Problem to solve: The expected response is the entire set of entries, copied exactly.

Data for this task:
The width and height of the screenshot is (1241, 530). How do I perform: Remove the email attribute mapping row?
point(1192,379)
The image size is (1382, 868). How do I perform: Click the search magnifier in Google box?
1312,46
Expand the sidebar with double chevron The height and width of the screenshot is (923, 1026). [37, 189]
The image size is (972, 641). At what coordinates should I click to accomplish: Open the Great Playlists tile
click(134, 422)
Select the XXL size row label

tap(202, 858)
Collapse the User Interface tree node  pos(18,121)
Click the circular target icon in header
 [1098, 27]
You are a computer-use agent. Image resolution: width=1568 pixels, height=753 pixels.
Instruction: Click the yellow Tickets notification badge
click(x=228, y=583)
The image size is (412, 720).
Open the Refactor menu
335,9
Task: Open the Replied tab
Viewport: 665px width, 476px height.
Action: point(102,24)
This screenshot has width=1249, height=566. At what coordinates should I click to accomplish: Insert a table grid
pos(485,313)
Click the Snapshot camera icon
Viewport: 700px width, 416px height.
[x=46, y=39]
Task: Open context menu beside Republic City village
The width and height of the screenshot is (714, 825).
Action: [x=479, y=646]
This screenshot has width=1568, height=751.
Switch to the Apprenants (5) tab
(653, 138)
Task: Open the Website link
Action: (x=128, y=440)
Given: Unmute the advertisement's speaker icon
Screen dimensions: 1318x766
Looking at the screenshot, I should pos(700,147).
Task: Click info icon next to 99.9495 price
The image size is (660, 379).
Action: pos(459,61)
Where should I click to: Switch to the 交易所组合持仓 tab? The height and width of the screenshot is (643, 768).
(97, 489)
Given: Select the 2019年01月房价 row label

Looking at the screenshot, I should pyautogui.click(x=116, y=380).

Exercise result:
The width and height of the screenshot is (1241, 530). How do I perform: Remove the email attribute mapping row?
point(1192,379)
The image size is (1382, 868). How do I perform: Click the search magnifier in Google box?
1312,46
Expand the sidebar with double chevron The height and width of the screenshot is (923, 1026). [37, 189]
The image size is (972, 641). At what coordinates should I click to accomplish: Open the Great Playlists tile
click(134, 422)
Select the XXL size row label

tap(202, 858)
Collapse the User Interface tree node  pos(18,121)
Click the circular target icon in header
 [1098, 27]
You are a computer-use agent. Image resolution: width=1568 pixels, height=753 pixels.
Instruction: Click the yellow Tickets notification badge
click(x=228, y=583)
The image size is (412, 720).
Open the Refactor menu
335,9
Task: Open the Replied tab
Viewport: 665px width, 476px height.
Action: point(102,24)
This screenshot has width=1249, height=566. At what coordinates should I click to accomplish: Insert a table grid
pos(485,313)
Click the Snapshot camera icon
Viewport: 700px width, 416px height.
[x=46, y=39]
Task: Open context menu beside Republic City village
The width and height of the screenshot is (714, 825).
Action: [x=479, y=646]
This screenshot has width=1568, height=751.
Switch to the Apprenants (5) tab
(653, 138)
Task: Open the Website link
Action: (x=128, y=440)
Given: Unmute the advertisement's speaker icon
Screen dimensions: 1318x766
Looking at the screenshot, I should pos(700,147).
Task: Click info icon next to 99.9495 price
The image size is (660, 379).
Action: pos(459,61)
Where should I click to: Switch to the 交易所组合持仓 tab? The height and width of the screenshot is (643, 768).
(97, 489)
Given: Select the 2019年01月房价 row label

Looking at the screenshot, I should pyautogui.click(x=116, y=380).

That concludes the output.